Comparison of performance between 2018 and the most recent study, based on the 187 buildings included in both assessments. The 2018 study’s building operating costs have been adjusted for inflation, increasing the average cost by 24.6% consistent with the Producer Price Index increase reported between 2017 to 2024. Numbers marked with an asterisk are not statistically significant.| Performance Metric | 2018 Study Average Performance (187 Buildings) | 2026 Study Average Performance (187 Buildings) | Percent Change over Last 8 Years |
|---|
| Energy Use (kBTU/GSF) | | | |
| High-Performance | 44.9 | 42.2 | -6.0% |
| Legacy Stock | 53.9 | 53.8 | -0.2%* |
| Water Use (Gal/GSF) | | | |
| High-Performance | 8.4 | 7.3 | -13.0% |
| Legacy Stock | 10.4 | 8.2 | -21.2% |
| Building Operating Costs (Total $/RSF) | | | |
| High-Performance | $7.12 | $7.29 | 2.4% |
| Legacy Stock | $8.52 | $9.11 | 7.0% |
| Solid Waste (Diversion %) | | | |
| High-Performance | 56.2% | 55.9% | -0.5% |
| Legacy Stock | 55.3% | 49.9% | -9.9% |
| Tenant Satisfaction (Overall Satisfaction, 1-5 Rating) | | | |
| High-Performance | 3.85 | 3.54 | -8.1% |
| Legacy Stock | 3.73 | 3.68 | -1.3%* |
Compared to 2018, the 187 buildings included in both studies have further reduced energy and water use, but their performance on operational cost (even when adjusted for inflation), waste diversion, and tenant satisfaction decreased since the earlier study. In addition to significant general inflation since the 2018 study, multiple factors — including federal-specific cost drivers — could be increasing overall operating expenses, such as:
- Rising utility rates for energy and water services
- Higher building occupancy and space utilization
- Enhanced security requirements and/or screening operations (e.g. extra staffing and/or more Sensitive Compartmented Information Facility spaces in buildings)

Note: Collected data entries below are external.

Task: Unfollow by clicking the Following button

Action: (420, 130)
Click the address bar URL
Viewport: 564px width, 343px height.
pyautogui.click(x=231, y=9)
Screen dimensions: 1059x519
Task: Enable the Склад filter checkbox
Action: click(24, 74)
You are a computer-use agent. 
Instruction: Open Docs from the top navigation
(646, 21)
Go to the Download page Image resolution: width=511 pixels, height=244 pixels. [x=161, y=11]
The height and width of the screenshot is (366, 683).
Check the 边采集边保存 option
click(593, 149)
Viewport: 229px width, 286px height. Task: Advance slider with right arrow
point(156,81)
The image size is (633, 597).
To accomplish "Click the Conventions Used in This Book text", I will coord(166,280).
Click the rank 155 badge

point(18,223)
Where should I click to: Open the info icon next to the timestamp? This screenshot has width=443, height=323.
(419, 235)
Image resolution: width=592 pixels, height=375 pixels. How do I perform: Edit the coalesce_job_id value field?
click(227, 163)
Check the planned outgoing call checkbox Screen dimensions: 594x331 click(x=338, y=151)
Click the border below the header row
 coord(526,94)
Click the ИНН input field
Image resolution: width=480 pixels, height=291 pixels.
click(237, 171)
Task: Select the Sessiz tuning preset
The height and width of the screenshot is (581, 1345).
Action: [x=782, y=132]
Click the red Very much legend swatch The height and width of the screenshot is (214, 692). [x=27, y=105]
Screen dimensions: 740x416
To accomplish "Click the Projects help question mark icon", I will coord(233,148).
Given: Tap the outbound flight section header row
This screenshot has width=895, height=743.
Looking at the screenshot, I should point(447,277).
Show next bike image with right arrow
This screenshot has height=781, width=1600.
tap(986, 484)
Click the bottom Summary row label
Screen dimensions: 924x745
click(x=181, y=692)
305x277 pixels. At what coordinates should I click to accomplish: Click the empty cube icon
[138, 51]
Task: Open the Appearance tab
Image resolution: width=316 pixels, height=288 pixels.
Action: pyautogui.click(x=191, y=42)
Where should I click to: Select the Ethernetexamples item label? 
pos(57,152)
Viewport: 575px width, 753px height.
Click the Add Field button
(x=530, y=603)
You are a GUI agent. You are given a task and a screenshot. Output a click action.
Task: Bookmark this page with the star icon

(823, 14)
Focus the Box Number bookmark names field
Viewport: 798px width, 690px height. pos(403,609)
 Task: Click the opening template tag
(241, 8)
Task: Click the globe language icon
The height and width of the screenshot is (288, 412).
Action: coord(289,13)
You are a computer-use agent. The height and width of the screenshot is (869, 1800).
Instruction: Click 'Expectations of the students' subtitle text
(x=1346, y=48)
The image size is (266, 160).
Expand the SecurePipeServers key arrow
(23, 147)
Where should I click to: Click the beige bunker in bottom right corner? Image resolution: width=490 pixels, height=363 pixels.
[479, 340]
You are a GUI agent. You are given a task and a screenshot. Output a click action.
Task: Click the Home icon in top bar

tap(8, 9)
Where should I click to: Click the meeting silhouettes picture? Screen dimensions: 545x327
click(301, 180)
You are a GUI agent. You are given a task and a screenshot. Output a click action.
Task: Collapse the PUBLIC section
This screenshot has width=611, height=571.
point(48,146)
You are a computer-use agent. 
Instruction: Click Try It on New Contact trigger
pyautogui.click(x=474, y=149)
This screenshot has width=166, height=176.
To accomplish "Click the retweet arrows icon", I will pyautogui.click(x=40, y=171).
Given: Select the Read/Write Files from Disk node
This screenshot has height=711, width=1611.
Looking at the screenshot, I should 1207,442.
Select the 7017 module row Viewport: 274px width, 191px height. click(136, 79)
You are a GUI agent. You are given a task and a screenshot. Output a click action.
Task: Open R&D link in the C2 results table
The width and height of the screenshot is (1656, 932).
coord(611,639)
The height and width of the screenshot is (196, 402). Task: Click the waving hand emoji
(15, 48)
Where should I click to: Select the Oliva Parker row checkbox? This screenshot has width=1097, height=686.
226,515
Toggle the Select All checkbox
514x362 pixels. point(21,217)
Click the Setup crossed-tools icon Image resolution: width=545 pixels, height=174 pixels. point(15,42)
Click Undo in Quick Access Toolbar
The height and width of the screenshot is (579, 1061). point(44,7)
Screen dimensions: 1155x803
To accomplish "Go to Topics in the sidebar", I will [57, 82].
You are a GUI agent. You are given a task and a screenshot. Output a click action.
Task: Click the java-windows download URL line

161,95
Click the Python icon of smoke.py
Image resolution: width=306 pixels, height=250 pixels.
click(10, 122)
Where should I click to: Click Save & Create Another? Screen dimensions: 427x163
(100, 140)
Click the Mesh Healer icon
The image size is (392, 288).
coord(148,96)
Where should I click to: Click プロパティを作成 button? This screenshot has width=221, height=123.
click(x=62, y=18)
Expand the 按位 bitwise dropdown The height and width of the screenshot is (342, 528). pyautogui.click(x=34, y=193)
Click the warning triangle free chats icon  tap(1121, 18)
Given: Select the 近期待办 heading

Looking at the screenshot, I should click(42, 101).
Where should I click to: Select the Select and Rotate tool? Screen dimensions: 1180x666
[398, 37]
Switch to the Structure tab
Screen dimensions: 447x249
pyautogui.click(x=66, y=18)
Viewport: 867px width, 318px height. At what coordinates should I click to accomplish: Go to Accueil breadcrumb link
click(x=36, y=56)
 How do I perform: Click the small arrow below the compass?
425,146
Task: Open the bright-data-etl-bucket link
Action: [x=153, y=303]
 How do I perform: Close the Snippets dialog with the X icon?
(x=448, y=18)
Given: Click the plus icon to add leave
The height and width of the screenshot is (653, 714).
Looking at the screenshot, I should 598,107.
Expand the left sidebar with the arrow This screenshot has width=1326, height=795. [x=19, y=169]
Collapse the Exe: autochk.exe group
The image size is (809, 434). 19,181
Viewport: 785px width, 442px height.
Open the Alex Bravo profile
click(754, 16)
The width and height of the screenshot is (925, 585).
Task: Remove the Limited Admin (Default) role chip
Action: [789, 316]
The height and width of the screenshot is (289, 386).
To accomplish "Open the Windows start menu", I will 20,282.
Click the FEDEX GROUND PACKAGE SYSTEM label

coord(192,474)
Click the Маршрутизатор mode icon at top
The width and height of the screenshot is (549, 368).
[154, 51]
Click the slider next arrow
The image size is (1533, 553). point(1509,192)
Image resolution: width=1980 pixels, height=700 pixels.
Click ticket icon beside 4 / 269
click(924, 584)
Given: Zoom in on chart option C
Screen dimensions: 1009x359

- Increased health and safety requirements in the wake of the COVID-19 pandemic, such as higher ventilation rates, increased water flushing, and indoor environmental quality monitoring
- Mandatory use of socioeconomic contracts, limiting competition that typically drives down prices
- A general shift to more-expensive contracted versus internal subject matter expertise for complex building systems and enhanced performance tracking
The decrease in the waste diversion rate may be due to a decrease in the quantity of recyclable materials (such as paper) generated at GSA managed buildings, fluctuations in the recycling market, and availability of local recycling services. Similar to increases in cost, reductions in reported tenant satisfaction could be driven by higher building occupancy. Further analysis could explore how operational changes, performance measure priorities, different federal requirements, occupancy changes, and industry trends have contributed to these mixed results over the last decade.